» **Work required**
Transcribed word for word, the lines below from the one with "Choose パーティション抹消 in sidebar" through the last line of the records form the answer; no picture is to be included.

» **Task inputs**
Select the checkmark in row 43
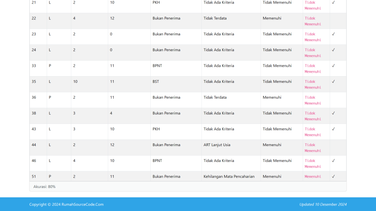pyautogui.click(x=333, y=129)
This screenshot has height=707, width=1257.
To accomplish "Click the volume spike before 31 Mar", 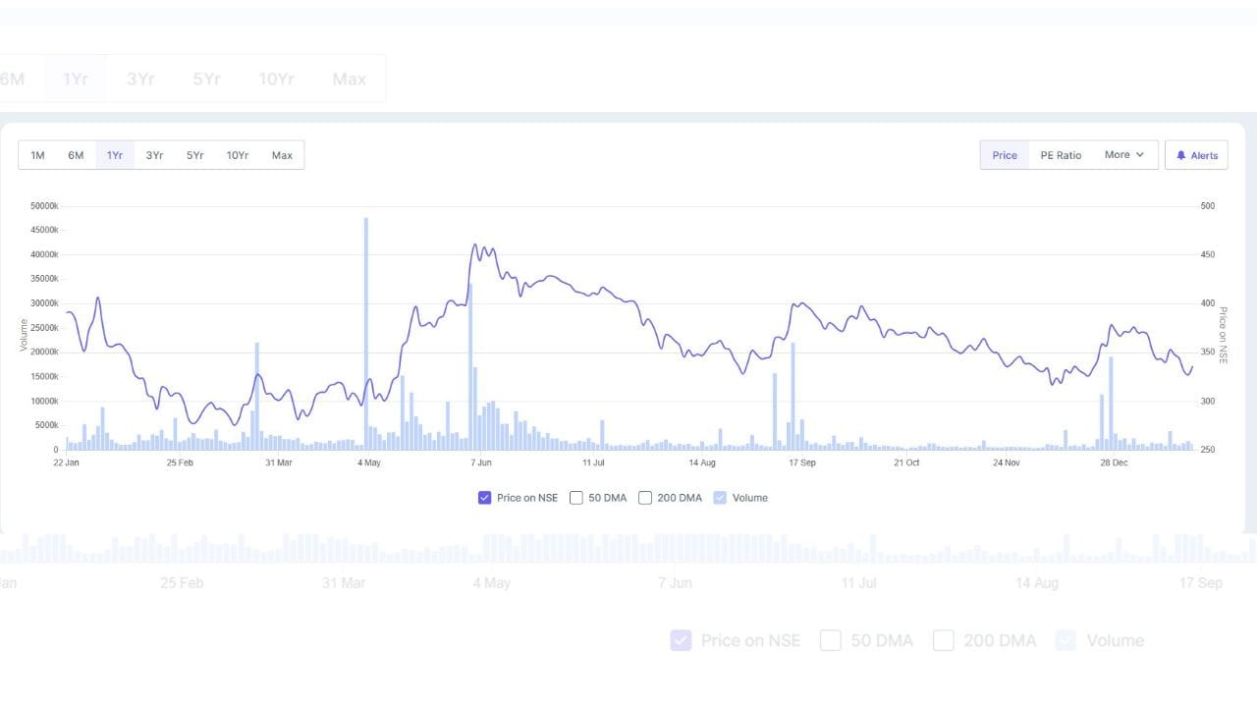I will click(x=256, y=393).
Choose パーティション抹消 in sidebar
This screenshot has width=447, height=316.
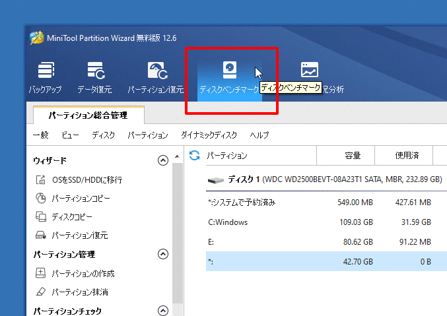(79, 292)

» **Exercise response**
Choose パーティション抹消 in sidebar
This screenshot has width=447, height=316.
(79, 292)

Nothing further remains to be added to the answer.